Salceda, who had cited the country as among the lowest spenders in R&D in the world, has requested that at least P50 billion be committed to R&D across agencies for 2022.

“The wealth of nations is now knowledge-driven. The solutions to our most life-threatening problems are knowledge driven. We must invest in R&D not only so that we may grow, but so that we may survive,” he stressed.

Earlier, he called on President Duterte’s economic managers to at least “commit the country to greater R&D funding in the future” – the nearest of which is the 2022 budget to be taken up probably this August.

Salceda aims to meet a target one percent of gross domestic product in R&D funding by 2025, arguing that Israel, the Netherlands, Singapore and South Korea, which are among world’s wealthiest countries, also spend the biggest in R&D.

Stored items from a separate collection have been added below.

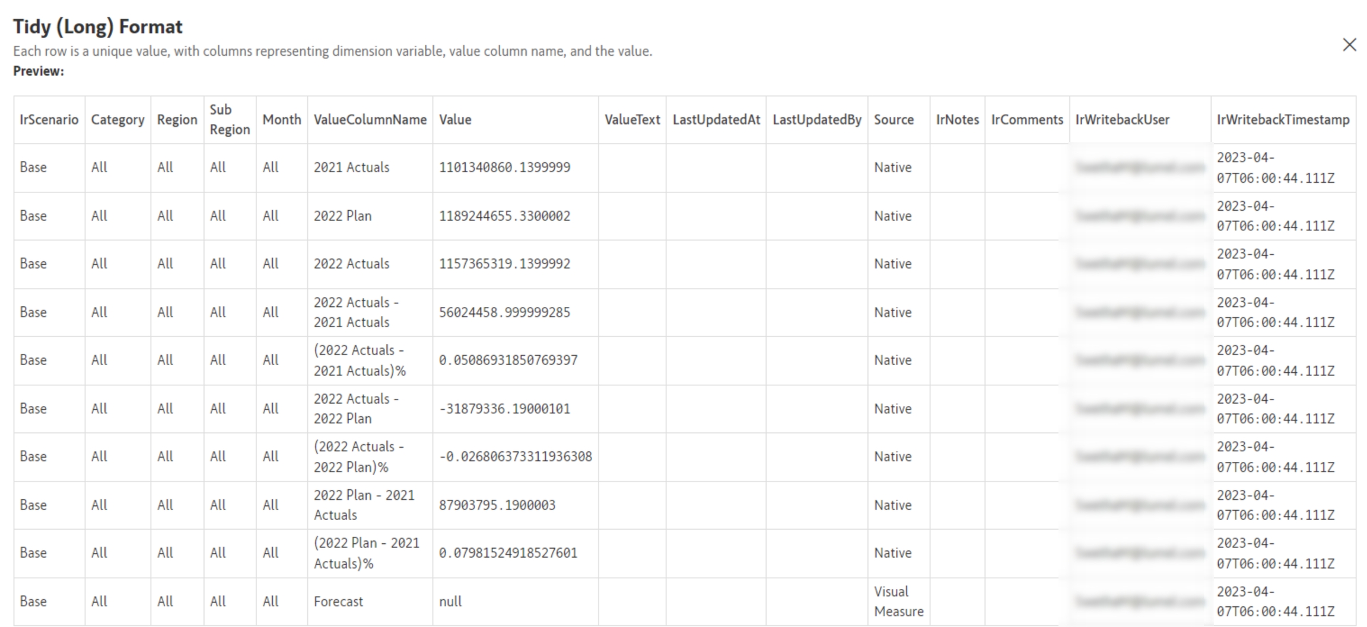Select the IrWritebackUser column header

coord(1122,120)
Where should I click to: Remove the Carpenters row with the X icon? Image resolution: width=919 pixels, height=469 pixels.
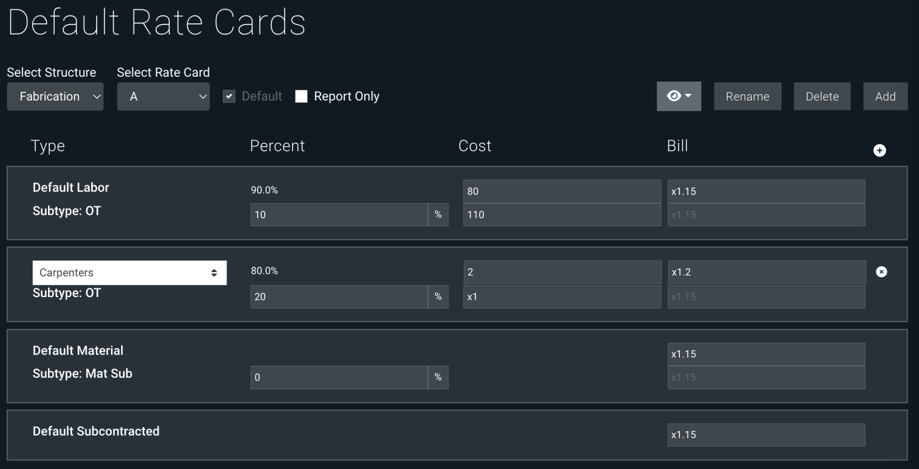(881, 272)
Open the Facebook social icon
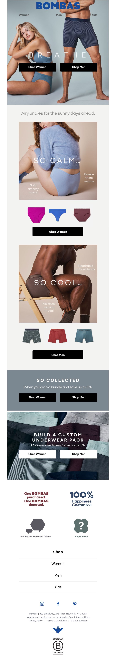116x662 pixels. (x=58, y=604)
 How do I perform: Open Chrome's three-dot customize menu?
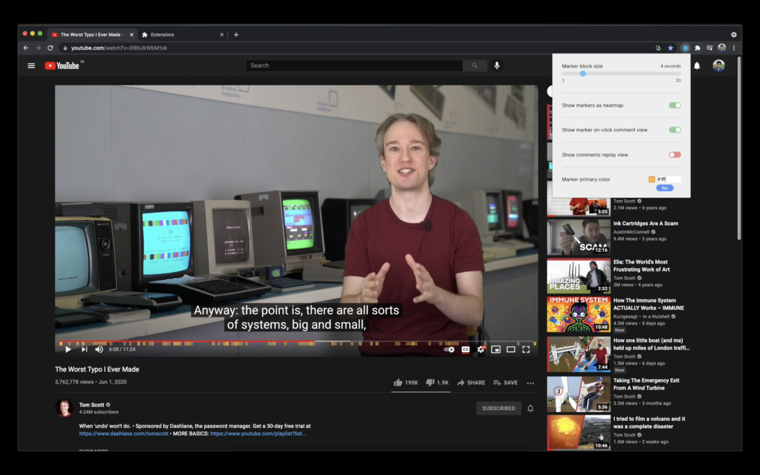[734, 48]
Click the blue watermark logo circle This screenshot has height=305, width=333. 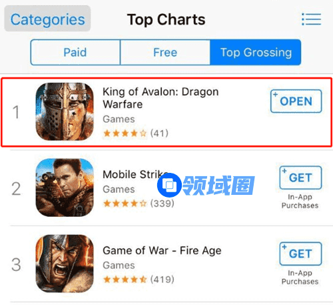(x=169, y=185)
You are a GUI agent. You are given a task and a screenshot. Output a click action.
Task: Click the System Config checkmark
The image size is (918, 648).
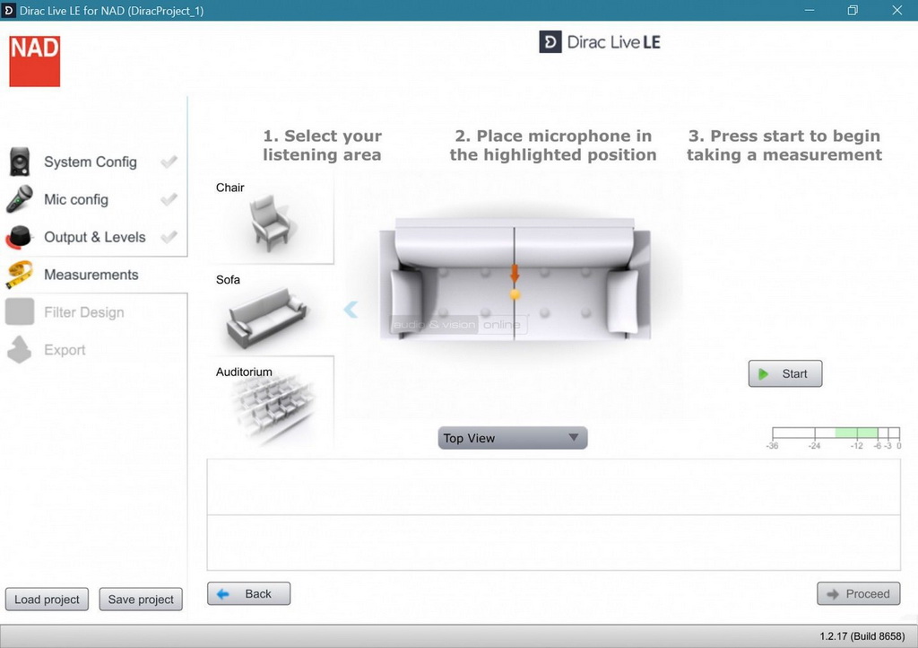(169, 162)
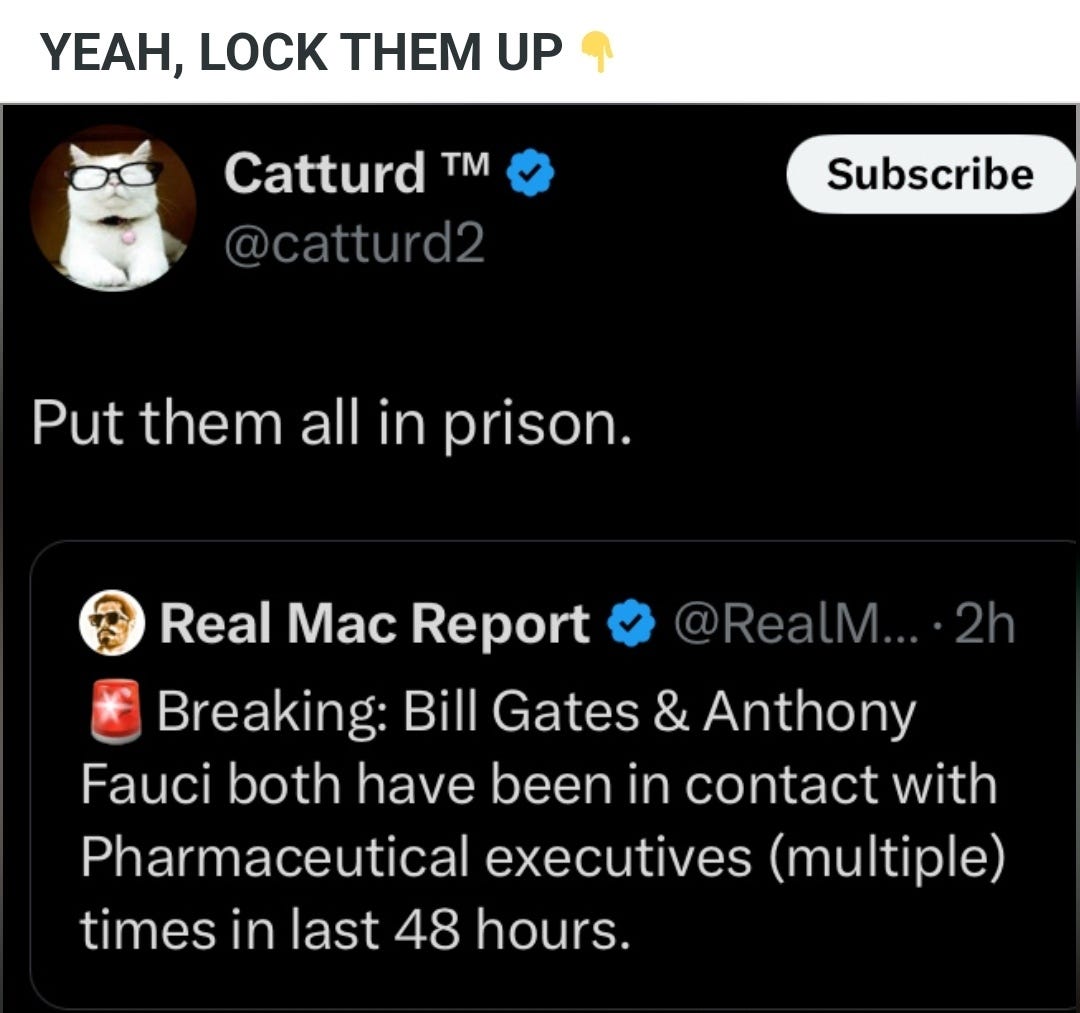Open the @catturd2 handle
1080x1013 pixels.
[354, 243]
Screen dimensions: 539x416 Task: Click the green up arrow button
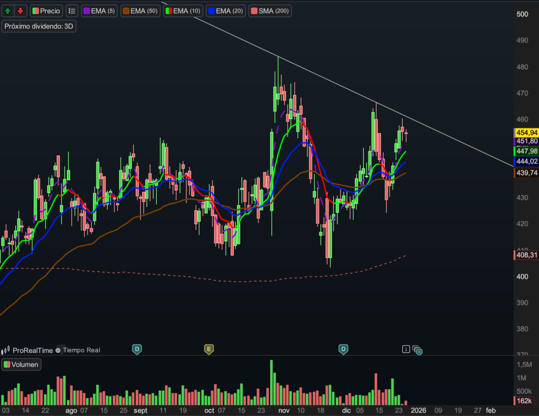pyautogui.click(x=8, y=11)
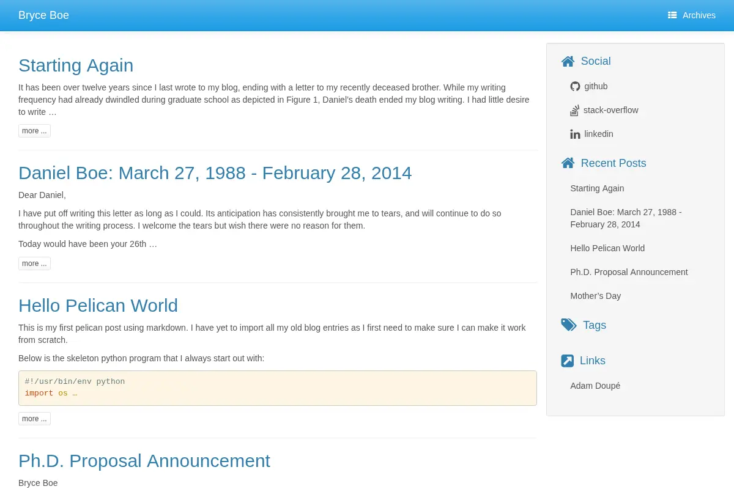
Task: Visit the Adam Doupé link
Action: (x=595, y=386)
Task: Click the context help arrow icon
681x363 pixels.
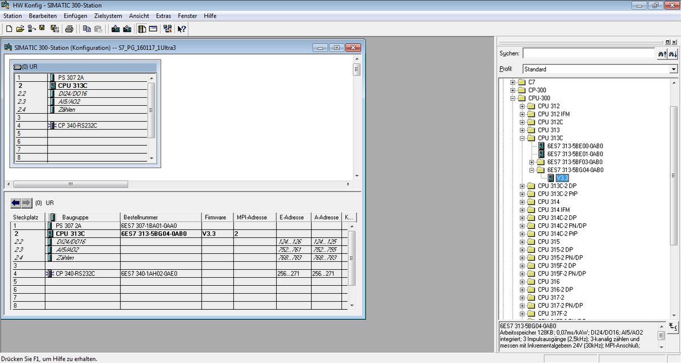Action: (x=182, y=28)
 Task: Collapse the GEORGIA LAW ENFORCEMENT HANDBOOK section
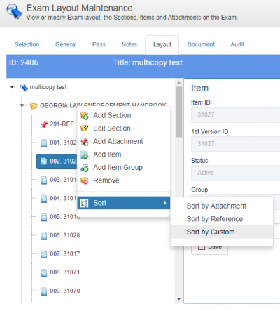[x=22, y=105]

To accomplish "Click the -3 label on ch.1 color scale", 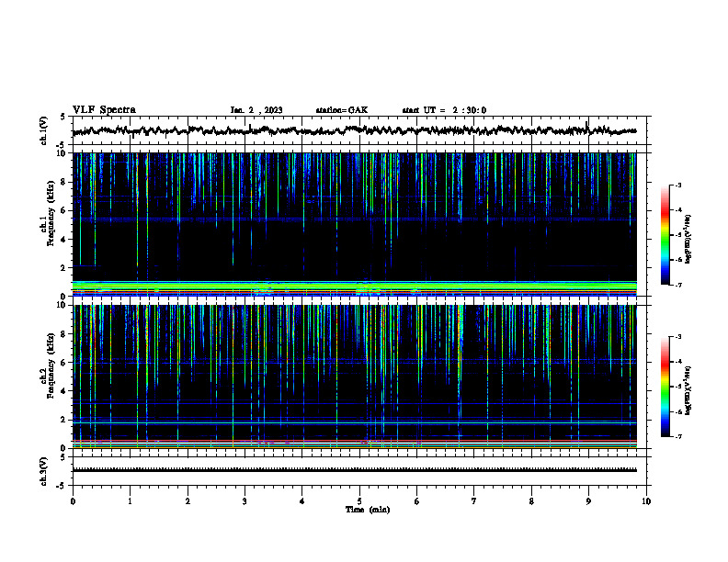I will pos(678,185).
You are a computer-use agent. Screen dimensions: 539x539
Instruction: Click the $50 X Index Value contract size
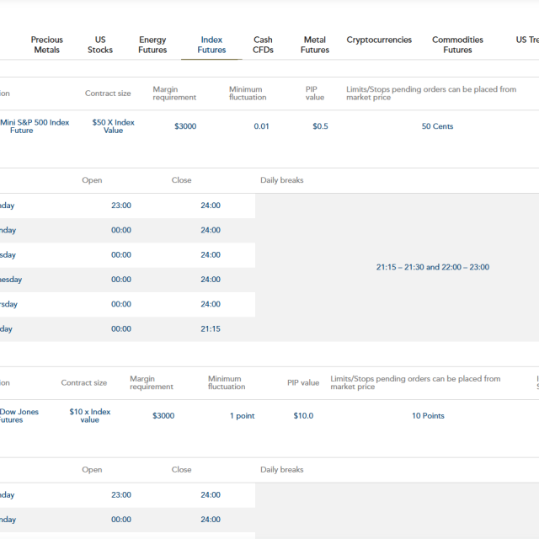tap(113, 126)
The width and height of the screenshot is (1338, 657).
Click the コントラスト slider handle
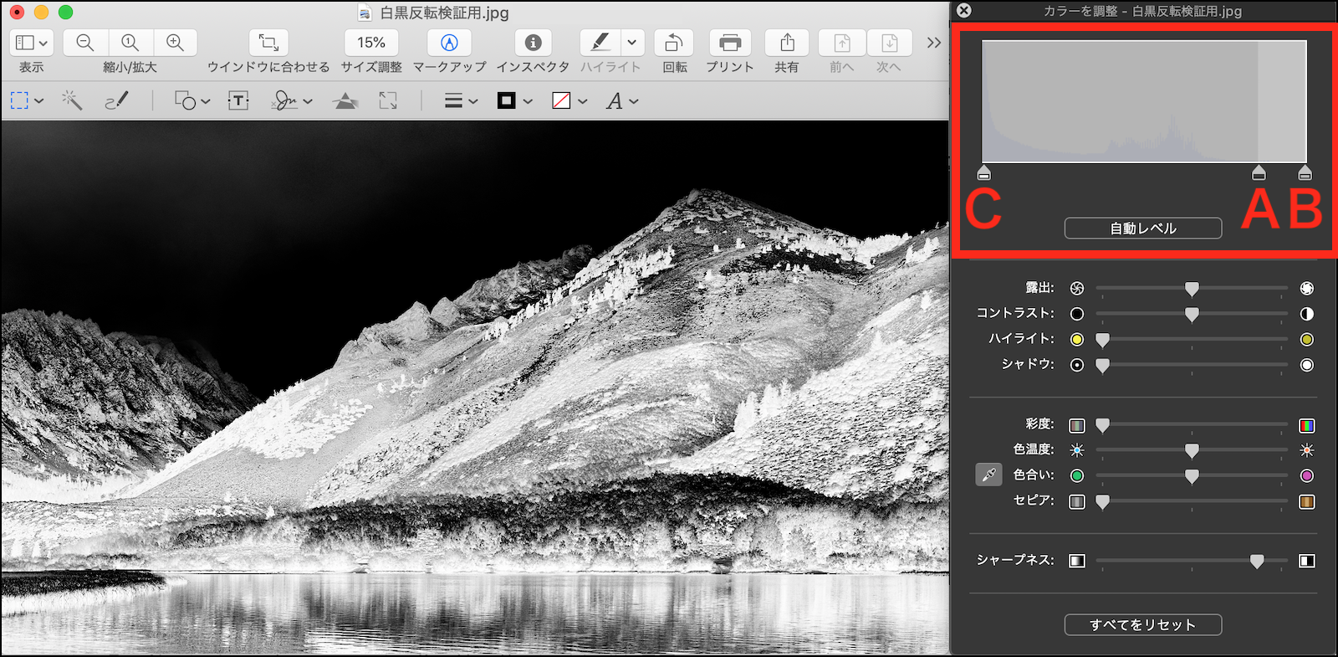click(1192, 315)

“The economics is simple: while people and resources set a country’s initial potential, investing in science moves its production possibilities frontier ever-forward,” he said.

“As more global wealth is generated by knowledge, not resources or sheer labor, R&D is no longer just beneficial. In a hypercompetitive global economy, it is a matter of survival,” he added.

The Department of Science and Technology (DOST) hailed the approval of the proposed Science for Change Program (S4CP) Bill by the House committee on appropriations.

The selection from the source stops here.